Corporate Insiders Shift From ‘Buy’ to ‘Sell’ as Bankruptcy Nears

July 10, 2013, 11:02 p.m. ET

Corporate Insiders Shift From ‘Buy’ to ‘Sell’ as Bankruptcy Nears



One day in September 2011, Wall Street analysts trundled into the spacious lobby at the Livonia, Mich., plant of a company called A123 Systems Inc. to view a slide presentation describing a rosy outlook for the maker of lithium batteries. “They stood up in front of investors and painted a very bullish picture,” said Andrea James, an analyst at Dougherty & Co., who took pictures of the lobby’s two-story floor-to-ceiling window. “It looked like the lobby of a company that was making money hand over fist.” Thirteen months later, it filed for bankruptcy protection. But not before insiders unloaded a total of $2.5 million of its stock. The company said the sales conformed to its policy for insider transactions. The episode suggests how corporate insiders’ trading can shift in the months before their companies file for bankruptcy. A Wall Street Journal review of thousands of trades by insiders in their own company’s stock found the trades veering heavily toward selling rather than buying as bankruptcy filings drew nearer.Such trading is sensitive because insiders often are in position to know of a company’s worsening problems ahead of other investors. The data raise a question of whether some insiders at stressed companies see the writing on the wall before ordinary investors and take action to protect their own investment. Like all shareholders, insiders are prohibited from trading on material nonpublic information.
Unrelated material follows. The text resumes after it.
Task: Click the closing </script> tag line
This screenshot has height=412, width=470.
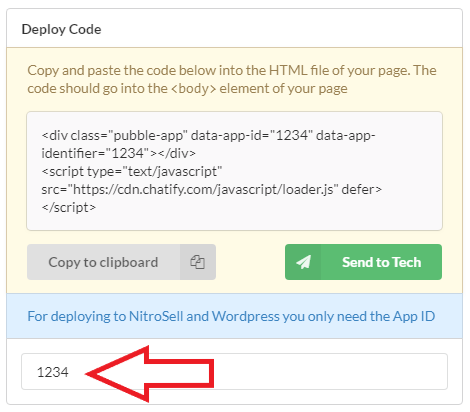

In some cases, “insiders anticipate bankruptcy filings and they reduce their holdings so they don’t suffer the same loss as [other] shareholders,” said H. Nejat Seyhun, a University of Michigan finance professor who has studied bankruptcies and insider trading.

The Journal paired a list from S&P Capital IQ of bankruptcy filings announced since 2007 with trading by corporate insiders. Going back to three years before the filings, to detect changes in trading patterns, the analysis identified nearly 11,000 trades by insiders at 550 publicly traded companies.

The review found that insiders’ trading initially skewed toward buying. But in the last months before the bankruptcy filings, that trend dramatically reversed.

In the final three months before the filings, the average number of insider stock buys each month plunged to 29, from 176 a month one year earlier, a drop of more than 80%. Insiders’ selling eased only slightly, to 86 trades a month from 91.

Some experts say any trading at all by insiders during the last months before a bankruptcy filing can be problematic, because this corporate trauma often wipes out shareholder value.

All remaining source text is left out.